Intel hopes the program will inspire resellers to propose solutions that stretch beyond simply selling more PCs, to encompass storage networking and software additions that a customer might not be aware he or she could use.

"You only make so many percentage points on hardware," Dallman explains. "But if we can help [our resellers] bundle additional software and give them something that has been optimized [and] qualified, then they can go in and sell a solution, which increases the value of the product they provide and the amount of dollars they can make on an opportunity."

Only time will tell if Intel can turn the campaign into a serious turbocharger for sales into small businesses with from one to 100 employees, but that's the objective. "I'd like to see our small-business channel grow at least twice the market average," Dallman says, eyeing a rise of about 6 percent.

Intel has a ready answer for those who wonder whether that can be done with what at first glace appears to be yet another marketing checklist. "Everybody in the world has done a sales template," Dallman says. "We're trying to go a little bit beyond that.
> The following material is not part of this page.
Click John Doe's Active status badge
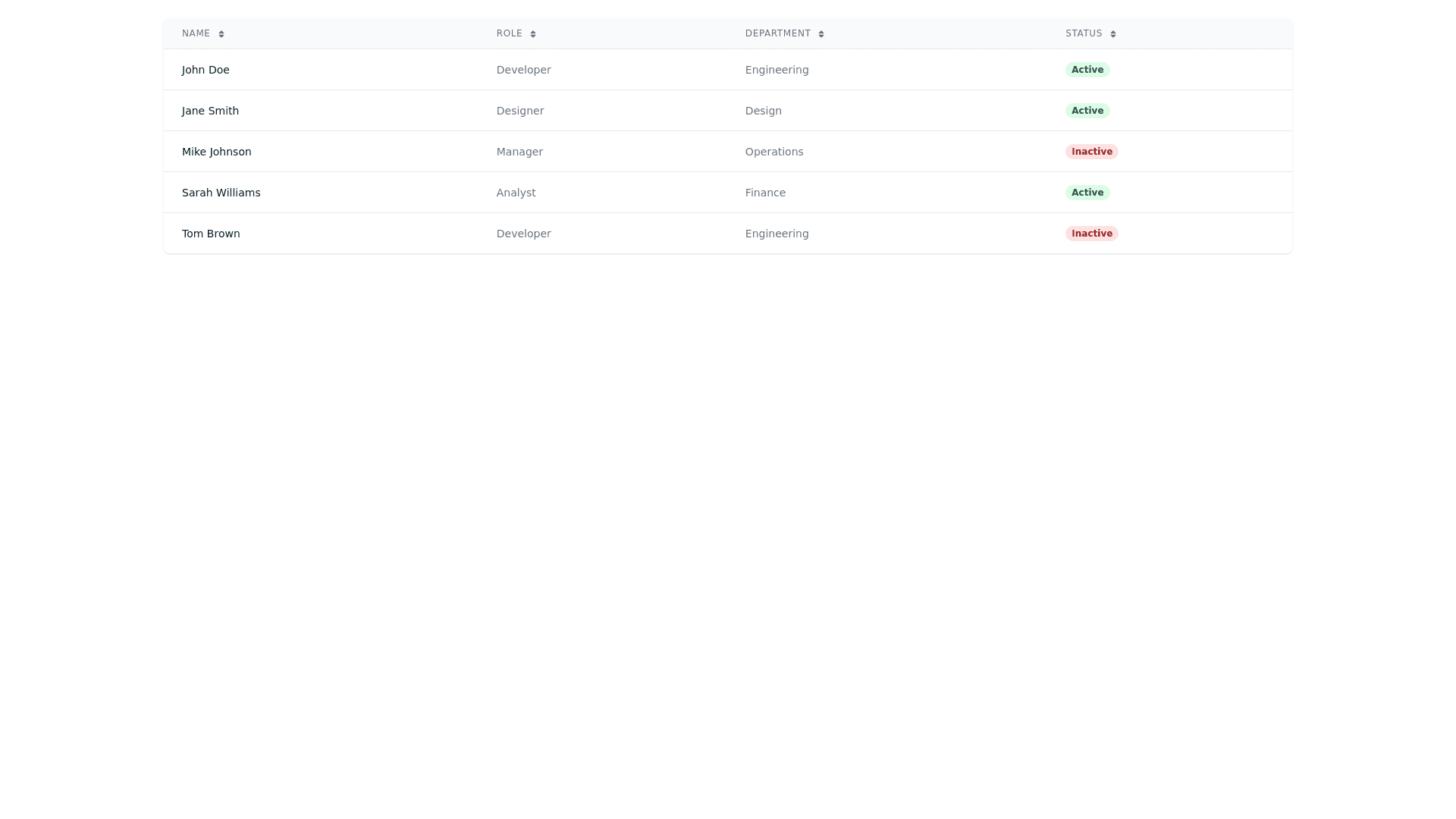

It's a Web-based tool that helps VARs put together a technical response to a company's needs. Once they can show the small business a distinct need, that translates into sales."

Adds Mahanay: "We see this as an opportunity that's not tapped much. This is something we can just give to our salespeople and they can immediately start using."

Intel emphasizes that the tool won't be the end of its small-business efforts. "This is just the first of a tsunami of events we plan over the next year to go after this business," Dallman says.